[[ DATA LISTING open ]]
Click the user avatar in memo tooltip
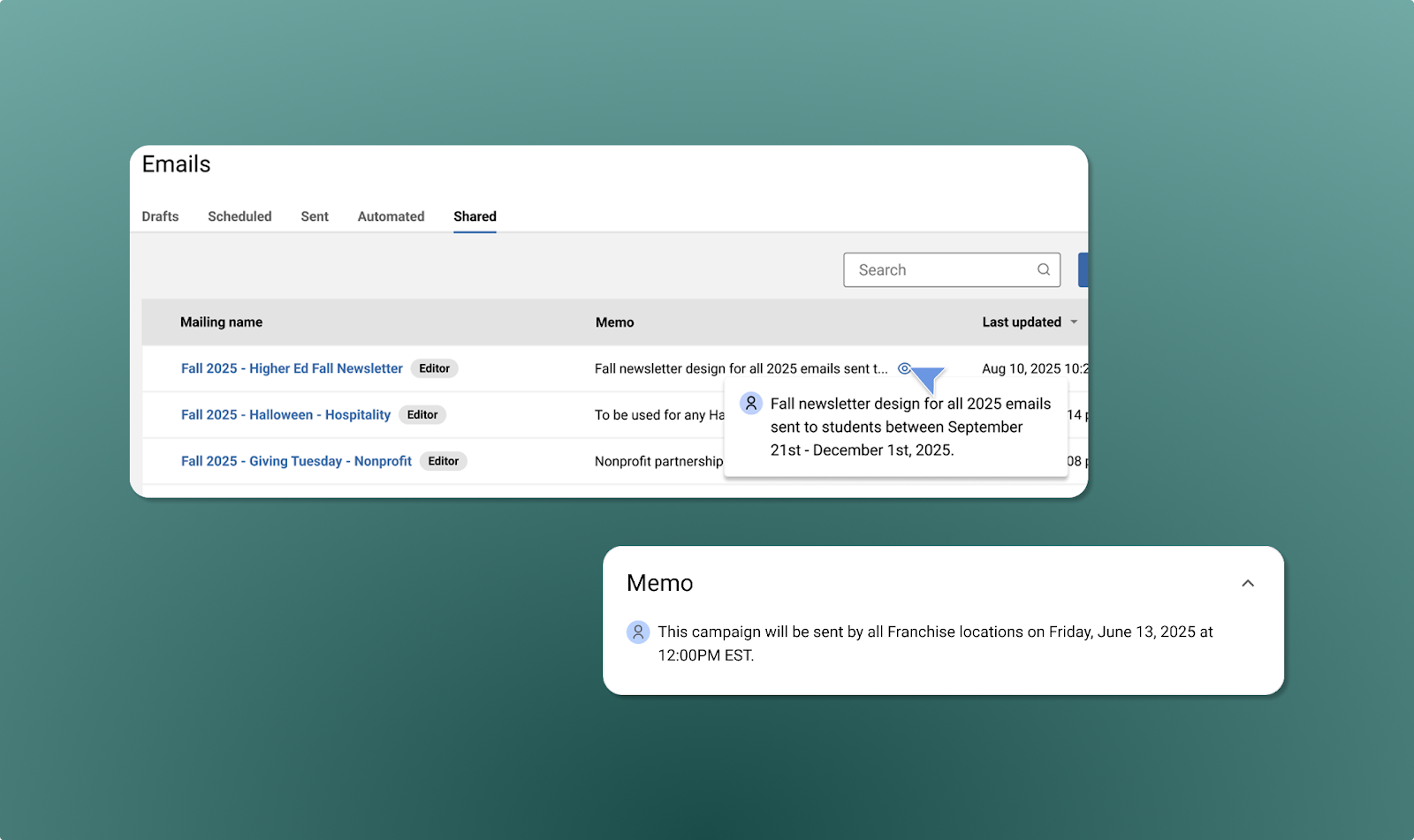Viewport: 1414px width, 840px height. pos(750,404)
[[ DATA LISTING closed ]]
[[ DATA LISTING open ]]
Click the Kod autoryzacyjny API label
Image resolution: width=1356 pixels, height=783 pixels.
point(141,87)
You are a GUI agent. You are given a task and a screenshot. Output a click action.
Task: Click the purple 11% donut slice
[[ DATA LISTING closed ]]
- [WORK TO BE COMPLETED] Repeat exactly the lines of the listing above, from the one with "Click the Kod autoryzacyjny API label" down to the one with "Task: Click the purple 11% donut slice"; both of those lines belong in the range.

- [RESULT FOR THIS EXERCISE]
Click the Kod autoryzacyjny API label
Image resolution: width=1356 pixels, height=783 pixels.
point(141,87)
You are a GUI agent. You are given a task and a screenshot. Output a click action.
Task: Click the purple 11% donut slice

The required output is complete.